**TASK DESCRIPTION**
Lines from the line with "Click the alert" to the line with "You are a GUI" in the entries below, and only those, must be output exactly, with both ends included.

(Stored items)
▬▬▬▬▬▬▬▬▬▬
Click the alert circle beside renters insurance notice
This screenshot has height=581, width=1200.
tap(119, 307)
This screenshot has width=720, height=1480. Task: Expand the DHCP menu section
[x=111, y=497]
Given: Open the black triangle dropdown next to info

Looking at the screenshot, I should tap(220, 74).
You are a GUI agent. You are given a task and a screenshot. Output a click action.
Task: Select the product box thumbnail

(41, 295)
▬▬▬▬▬▬▬▬▬▬
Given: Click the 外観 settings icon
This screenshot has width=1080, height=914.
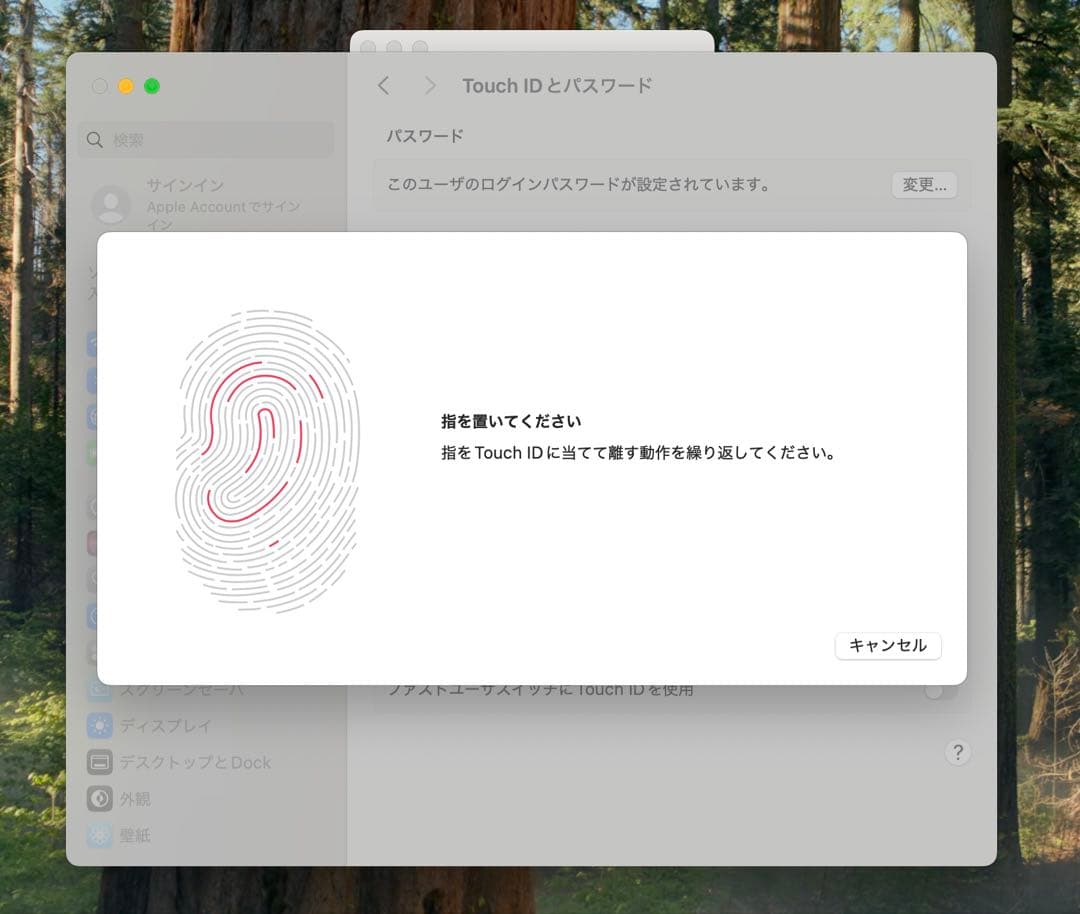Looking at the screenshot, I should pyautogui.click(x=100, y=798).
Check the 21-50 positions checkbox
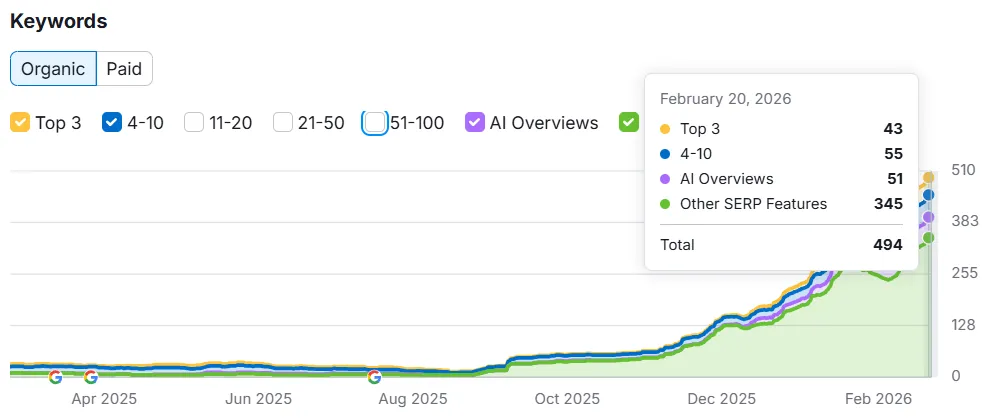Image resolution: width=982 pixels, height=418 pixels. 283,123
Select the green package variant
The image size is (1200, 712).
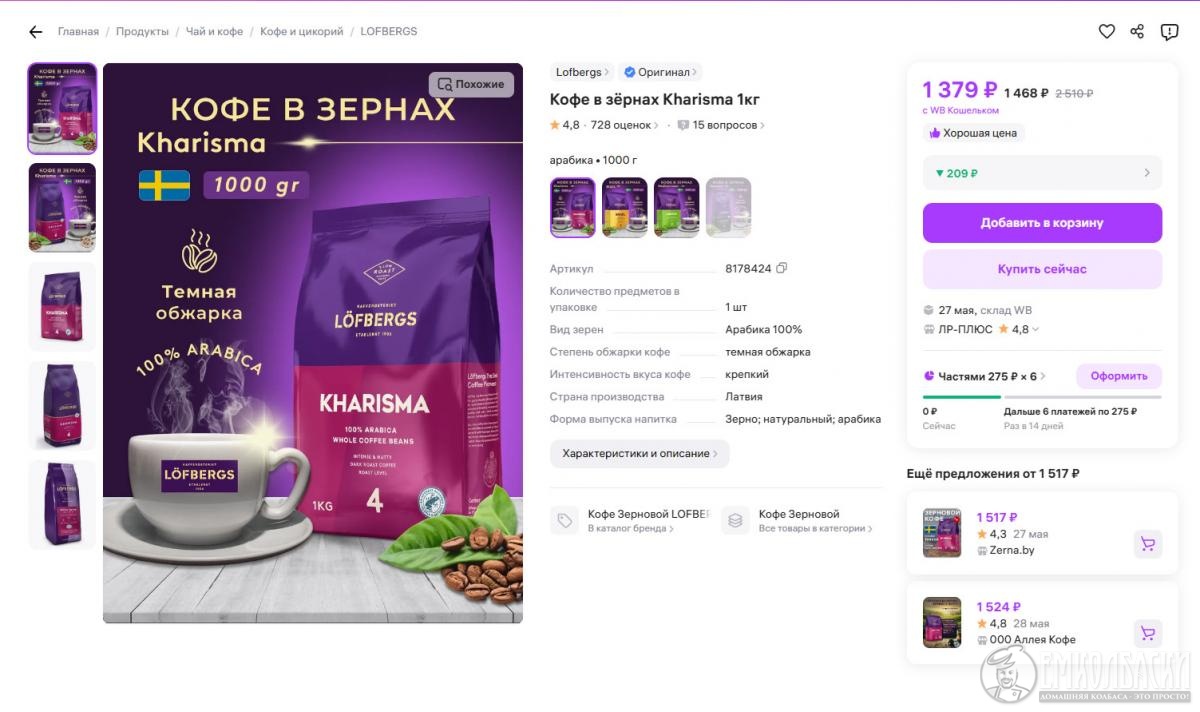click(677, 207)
▬▬▬▬▬▬▬▬▬▬
**ANSWER AREA**
Click the alert circle beside renters insurance notice
This screenshot has height=581, width=1200.
tap(119, 307)
This screenshot has width=720, height=1480. Task: Expand the DHCP menu section
[x=111, y=497]
Given: Open the black triangle dropdown next to info

Looking at the screenshot, I should tap(220, 74).
You are a GUI agent. You are given a task and a screenshot. Output a click action.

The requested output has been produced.